Макаров отвахтил! (Оленин)
Текст содержит цитаты, источник которых не указан. |
Макаров отвахтил! : Очерк |
Источник: Оленин П. А. На вахте. — СПб.: Типография П. П. Сойкина, 1904. — С. 5. |
I
правитьИз туманной дали прошлого часто встаёт передо мной милый образ старого лоцмана Макарова. Я люблю вспоминать его особенно в те минуты, когда на душе у меня тяжело, когда жизнь представляется мне лиходейкою-мачехой. Вспомню его, этого угрюмого, неуклюжего «речного» волка с детской, незлобивой душой, с философским взглядом на вещи, и мне становится легче. Также действует на душу и величавая Волга…
Как сейчас помню: стоит он у штурвала с надвинутой на густые брови фуражкой, красноносый, с чертами лица точно вырубленными топором. На нём высокие валенки, тёмная куртка сверх рубахи, подвязанной пояском; умные, проницательные глаза его спокойно устремлены в даль на фарватер, который он знает, конечно, много лучше, чем свою собственную избу. Штурвал от прикосновения его грубой, мускулистой руки как будто сам делается одушевлённым существом, и колесо точно само знает, когда и в какую сторону ему надо повернуться.
Какова бы ни была погода — Макарову всё равно. «Словно больно нынче парит, — замечает он равнодушно, — видно, быть дождю»… «Сиверка задула — зайчики побежали», — также бесстрастно говорит он и, наклонившись, старается закурить сигару, которую я только что подарил ему. Он большой охотник до сигар.
II
правитьТёмная, тёмная ночь. Ничего не видно, кроме неясных очертаний берега, близ которого мы идём. Мрачные тяжёлые тучи нависли, и из них падают редкие капли холодного дождя. Макаров не курит: отблеск зажигаемой спички на несколько секунд может ослабить его зрение, а теперь это не годится… — «„Мономах“ идёт, — замечает как бы про себя Макаров… — Три гусяны зачалил…»
— Где?
— А вот два огня на мачте… налево-то… Не видишь? Полевее вон этого куста…
Ни огня, ни, тем более, куста не видно; всё покрыто мраком, который точно разлился над всей окрестностью… Вдали раздаётся сигнальный свисток — резкий, неожиданный.
— Махни-ка ему влево, — приказывает Макаров штурвальному.
Проходит две, три минуты: и действительно, при некотором усилии зрения, даже непривычному глазу можно уже различить мачтовые огни парохода и гусян: они, точно звёздочки при облачном небе, мелькают во мгле. «Средний ход», — командует командир. «Зря, — бормочет себе под нос Макаров, — гусяны-то без мала порожние: не захлещешь валом… Давай полный», — замечает он опять-таки почти про себя, так как знает, что капитан, блюдя свой авторитет, не отменит команды… «Этак и в три часа до Шиловой не дошлёпаешь», — ворчит Макаров.
III
правитьНочь светлая, лунная.

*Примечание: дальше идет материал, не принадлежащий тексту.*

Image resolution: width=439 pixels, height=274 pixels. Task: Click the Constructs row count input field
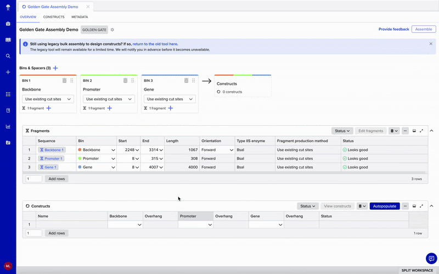(x=33, y=233)
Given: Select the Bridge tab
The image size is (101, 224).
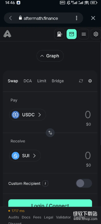Looking at the screenshot, I should coord(58,81).
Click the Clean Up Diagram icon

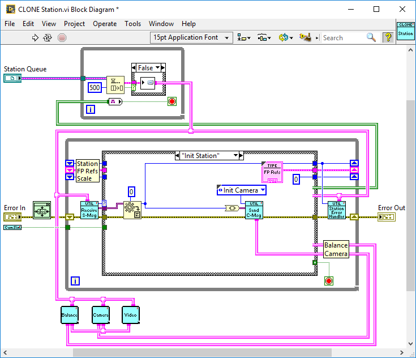pos(306,37)

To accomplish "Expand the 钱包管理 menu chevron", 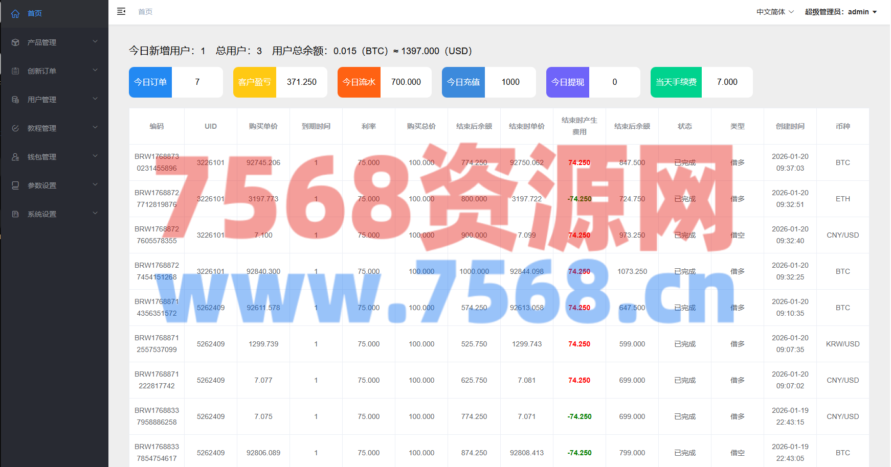I will coord(95,156).
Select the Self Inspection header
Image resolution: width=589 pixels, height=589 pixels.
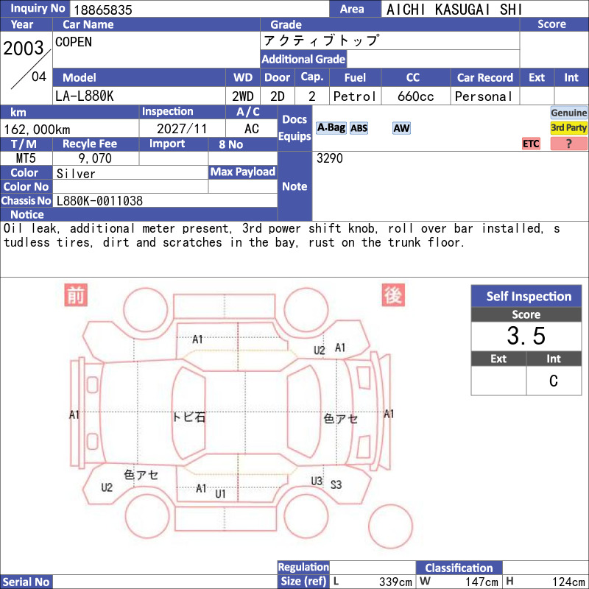pos(526,296)
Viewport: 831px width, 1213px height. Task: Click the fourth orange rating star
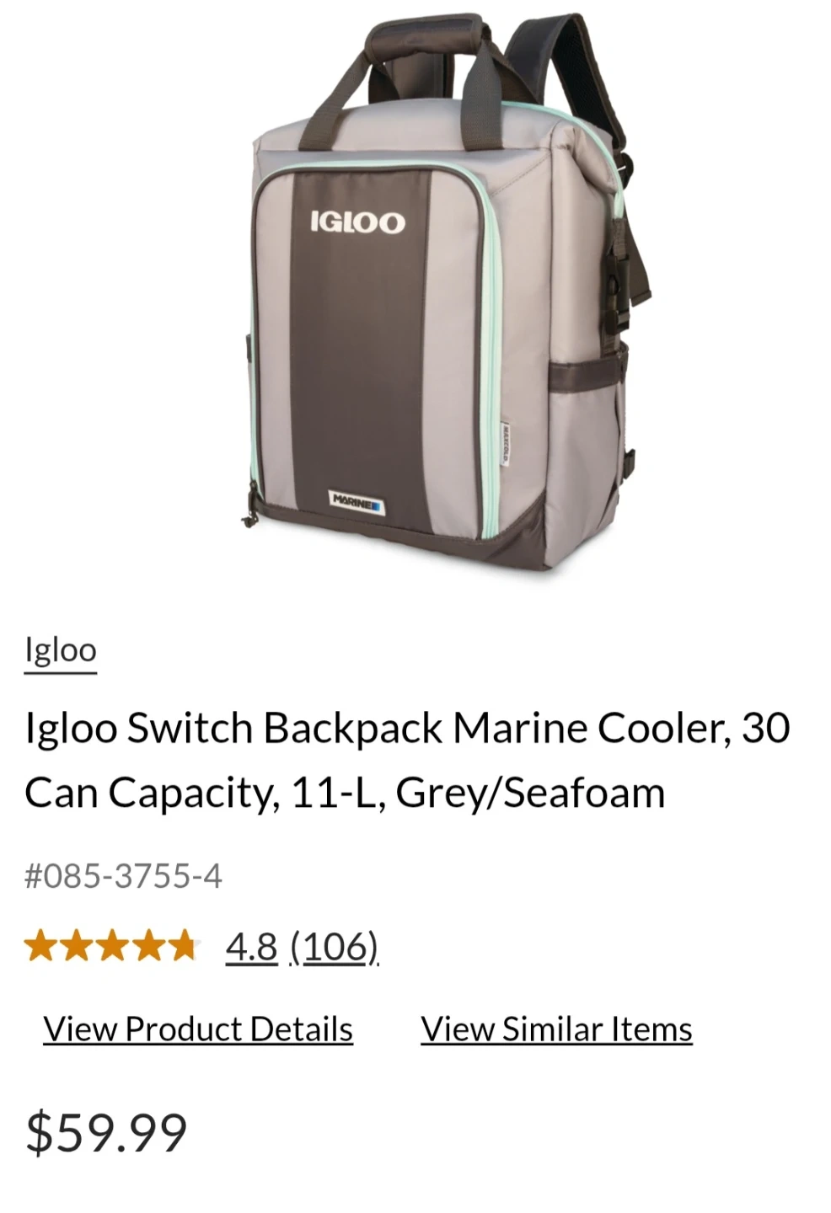(x=147, y=946)
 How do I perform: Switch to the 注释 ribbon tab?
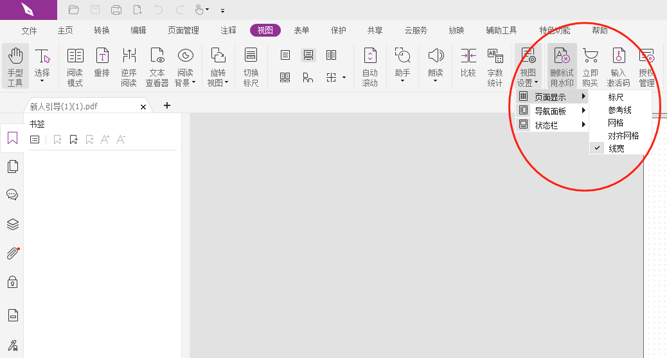point(228,30)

Звёздочки точно совестятся светить при ясном месяце и скромно мигают в выси. Тёплый южный ветер рябит реку. С лугов, от разбросанных по ним костров, несутся песни; покос в самом разгаре. Пахнет свежескошенным сеном. На пароходе покой и тишина, только на верхней палубе на диванчике перед рубкой первого класса сидит молодая парочка и разговаривает вполголоса. По той настойчивости, с которой эта парочка всё время старалась уединиться, можно заключить, что это влюблённые. «Она» закуталась в широкий платок, «он» то и дело подносит к своим губам её ручку… Оба молоды… Обоим хорошо… Манит будущее. Навевает грёзы о счастье тёплая ночь…
Пользуйтесь счастьем и страстью, не думая:
Праздником жизнь пусть вам долее кажется
Раздаются два коротких свистка… «Есть!» — отвечает вахтенный, сидевший на носу и мурлыкавший, чтобы не заснуть, какую-то унылую песню. Пароход подходит к Казнинскому перекату, который команда называет просто «Казнью». Случается часами работать на нём, не покладая рук и не смыкая глаз.
— Семь… Семь… Семь с половин-ай… — кричит намётчик, — Под табак… Семь с половин-ай… Шесть…
— Средний ход! — командует капитан.
— Пять с половин-ай!.. Пять…
— Тихий ход… Прибавь до полного! — раздаётся команда.
Пароход входит на перекат, «везя за собой воду»… С «валом» иногда удаётся продраться через «шалыги», и поэтому сразу даётся полный ход.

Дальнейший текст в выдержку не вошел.